Just to explain some things more about my use case, A is a sparse matrix with tf-idf values and B is an array with some additional features of my data.
I have already splitted to training and test sets so A and B in my example are only about the training set. I (want to) do the same for the test set after this code.
I want to concatenate these matrices/arrays because then I want to pass them to a sklearn ML model to train it and I do not think that I can pass them separately.
So I tried to do this:
C = np.concatenate((A, B.T), axis=1)
where A is a <class 'scipy.sparse.csr.csr_matrix'> and B is a <class 'numpy.ndarray'>.

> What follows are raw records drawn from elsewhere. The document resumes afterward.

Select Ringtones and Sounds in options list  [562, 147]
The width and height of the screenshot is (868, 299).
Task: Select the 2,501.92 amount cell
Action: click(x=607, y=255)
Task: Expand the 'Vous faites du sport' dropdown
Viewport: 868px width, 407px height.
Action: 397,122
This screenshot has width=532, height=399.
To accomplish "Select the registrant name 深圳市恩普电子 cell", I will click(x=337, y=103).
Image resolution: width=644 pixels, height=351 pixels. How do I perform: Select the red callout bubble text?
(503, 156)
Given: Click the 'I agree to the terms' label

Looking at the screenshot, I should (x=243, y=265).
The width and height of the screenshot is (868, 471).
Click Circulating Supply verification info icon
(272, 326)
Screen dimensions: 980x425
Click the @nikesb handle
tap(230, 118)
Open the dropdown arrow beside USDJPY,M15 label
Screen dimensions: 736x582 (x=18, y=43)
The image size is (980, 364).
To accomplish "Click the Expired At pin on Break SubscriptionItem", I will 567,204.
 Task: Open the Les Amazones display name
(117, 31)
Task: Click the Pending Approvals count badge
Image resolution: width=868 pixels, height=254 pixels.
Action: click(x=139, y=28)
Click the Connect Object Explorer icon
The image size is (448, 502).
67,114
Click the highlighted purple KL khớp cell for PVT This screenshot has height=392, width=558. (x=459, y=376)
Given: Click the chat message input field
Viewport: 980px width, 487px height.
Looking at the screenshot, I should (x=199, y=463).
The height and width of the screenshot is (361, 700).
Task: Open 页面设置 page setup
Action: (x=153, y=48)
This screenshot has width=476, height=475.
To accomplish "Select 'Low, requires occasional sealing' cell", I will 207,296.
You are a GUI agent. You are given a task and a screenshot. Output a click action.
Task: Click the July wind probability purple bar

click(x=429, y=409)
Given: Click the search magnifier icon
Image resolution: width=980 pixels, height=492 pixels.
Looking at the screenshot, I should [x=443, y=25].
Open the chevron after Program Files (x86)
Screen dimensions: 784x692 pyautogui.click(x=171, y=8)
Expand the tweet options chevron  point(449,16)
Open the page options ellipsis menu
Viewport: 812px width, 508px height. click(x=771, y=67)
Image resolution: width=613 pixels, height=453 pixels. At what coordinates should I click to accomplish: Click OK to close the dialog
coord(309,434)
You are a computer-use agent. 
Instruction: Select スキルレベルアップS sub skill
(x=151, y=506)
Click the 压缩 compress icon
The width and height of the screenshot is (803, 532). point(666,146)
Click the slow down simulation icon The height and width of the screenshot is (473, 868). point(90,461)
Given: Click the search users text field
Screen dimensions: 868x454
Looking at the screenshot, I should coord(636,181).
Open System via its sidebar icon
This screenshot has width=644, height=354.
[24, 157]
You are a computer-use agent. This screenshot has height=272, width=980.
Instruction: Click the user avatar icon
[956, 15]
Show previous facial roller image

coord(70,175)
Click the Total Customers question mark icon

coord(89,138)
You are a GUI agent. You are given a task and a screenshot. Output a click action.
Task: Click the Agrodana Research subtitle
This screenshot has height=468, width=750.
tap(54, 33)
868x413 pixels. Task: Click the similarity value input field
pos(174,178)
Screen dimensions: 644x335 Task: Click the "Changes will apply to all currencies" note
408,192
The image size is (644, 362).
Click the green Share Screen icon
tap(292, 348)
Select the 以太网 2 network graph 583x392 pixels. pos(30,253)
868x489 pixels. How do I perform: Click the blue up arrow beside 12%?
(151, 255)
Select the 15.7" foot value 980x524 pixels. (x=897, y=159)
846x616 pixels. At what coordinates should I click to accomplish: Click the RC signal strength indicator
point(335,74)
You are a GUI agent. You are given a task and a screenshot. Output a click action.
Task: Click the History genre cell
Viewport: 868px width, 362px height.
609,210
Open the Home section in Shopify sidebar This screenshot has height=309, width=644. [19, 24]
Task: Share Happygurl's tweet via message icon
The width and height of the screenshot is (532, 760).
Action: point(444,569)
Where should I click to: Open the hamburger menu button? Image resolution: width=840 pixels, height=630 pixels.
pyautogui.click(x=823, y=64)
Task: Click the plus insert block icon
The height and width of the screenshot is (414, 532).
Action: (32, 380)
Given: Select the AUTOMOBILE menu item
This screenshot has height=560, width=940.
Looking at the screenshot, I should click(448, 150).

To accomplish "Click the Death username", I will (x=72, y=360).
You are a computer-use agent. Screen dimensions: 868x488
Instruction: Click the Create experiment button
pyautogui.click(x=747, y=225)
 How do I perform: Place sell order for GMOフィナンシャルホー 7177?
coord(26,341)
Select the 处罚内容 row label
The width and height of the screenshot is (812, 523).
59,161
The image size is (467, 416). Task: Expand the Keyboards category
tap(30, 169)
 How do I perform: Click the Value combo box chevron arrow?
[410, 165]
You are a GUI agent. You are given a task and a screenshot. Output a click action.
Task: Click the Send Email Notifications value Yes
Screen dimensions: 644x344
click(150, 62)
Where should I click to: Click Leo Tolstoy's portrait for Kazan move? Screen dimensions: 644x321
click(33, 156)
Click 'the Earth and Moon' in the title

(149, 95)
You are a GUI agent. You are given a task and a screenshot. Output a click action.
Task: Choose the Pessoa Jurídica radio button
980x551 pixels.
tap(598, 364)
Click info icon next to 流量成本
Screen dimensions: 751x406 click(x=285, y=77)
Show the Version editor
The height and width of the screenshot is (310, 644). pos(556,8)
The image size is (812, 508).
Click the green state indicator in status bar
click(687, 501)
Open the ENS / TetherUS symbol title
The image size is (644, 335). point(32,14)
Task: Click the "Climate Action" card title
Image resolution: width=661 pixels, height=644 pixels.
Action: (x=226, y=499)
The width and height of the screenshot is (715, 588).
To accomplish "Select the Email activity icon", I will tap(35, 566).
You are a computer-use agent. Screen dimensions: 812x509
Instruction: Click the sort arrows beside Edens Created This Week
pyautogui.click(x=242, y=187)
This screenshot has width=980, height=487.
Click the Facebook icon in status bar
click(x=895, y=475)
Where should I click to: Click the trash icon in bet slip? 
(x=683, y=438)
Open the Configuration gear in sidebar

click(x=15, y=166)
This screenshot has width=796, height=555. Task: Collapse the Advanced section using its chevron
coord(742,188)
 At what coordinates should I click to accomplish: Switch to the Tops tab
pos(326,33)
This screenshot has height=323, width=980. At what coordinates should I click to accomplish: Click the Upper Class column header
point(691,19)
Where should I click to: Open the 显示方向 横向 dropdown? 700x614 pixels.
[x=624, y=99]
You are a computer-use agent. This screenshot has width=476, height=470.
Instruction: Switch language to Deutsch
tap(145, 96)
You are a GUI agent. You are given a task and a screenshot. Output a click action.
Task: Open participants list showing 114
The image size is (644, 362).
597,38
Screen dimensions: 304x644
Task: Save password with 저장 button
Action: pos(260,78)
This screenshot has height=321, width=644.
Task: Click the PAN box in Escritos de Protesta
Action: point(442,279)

However, when I try to do this then I get the following error:
ValueError: zero-dimensional arrays cannot be concatenated
Also, I do not think that the idea of `np.concatenate` a numpy array with a sparse matrix is very good in my case because
A to a dense array because it is too bigB to a sparse arrayWhat is the best way to pass to an sklearn ML model a sparse and a fully dense array concatenated by rows?
You can use hstack from scipy. hstack will convert both matrices to scipy coo_matrix, merge them and return a coo_matrix by default.
No information is lost when converting dense array to sparse. Sparse matrices are just compact data storage format. Also, unless to specify a value for argument dtype of hstack everything is upcasted. So, there is no possibility of data loss there as well.
Further, if you plan to use Logistic Regression from sklearn, sparse matrices must be in csr format for fit method to work.
The following code should work for your use-case
from scipy.sparse import hstack
X = hstack((A, B), format='csr')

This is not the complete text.